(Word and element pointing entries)
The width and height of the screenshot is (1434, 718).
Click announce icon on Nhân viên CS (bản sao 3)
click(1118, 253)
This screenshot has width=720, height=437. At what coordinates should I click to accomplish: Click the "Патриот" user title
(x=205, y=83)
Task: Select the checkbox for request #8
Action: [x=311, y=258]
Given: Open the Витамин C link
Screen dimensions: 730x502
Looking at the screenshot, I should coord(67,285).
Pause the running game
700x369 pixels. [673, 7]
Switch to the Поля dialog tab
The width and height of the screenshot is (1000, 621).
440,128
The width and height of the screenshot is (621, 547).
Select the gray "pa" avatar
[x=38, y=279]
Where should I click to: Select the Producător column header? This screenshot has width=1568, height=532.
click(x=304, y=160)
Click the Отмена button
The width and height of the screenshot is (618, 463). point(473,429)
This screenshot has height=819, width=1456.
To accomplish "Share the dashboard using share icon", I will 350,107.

• _Task brief_: Copy out the rows starting with the line that contains "Where should I" and going on through the line that contains "The width and height of the screenshot is (618, 463).", both included, reproducing each line precisely.

• _Problem solution_:
Where should I click to: Select the Producător column header? This screenshot has width=1568, height=532.
click(x=304, y=160)
Click the Отмена button
The width and height of the screenshot is (618, 463). point(473,429)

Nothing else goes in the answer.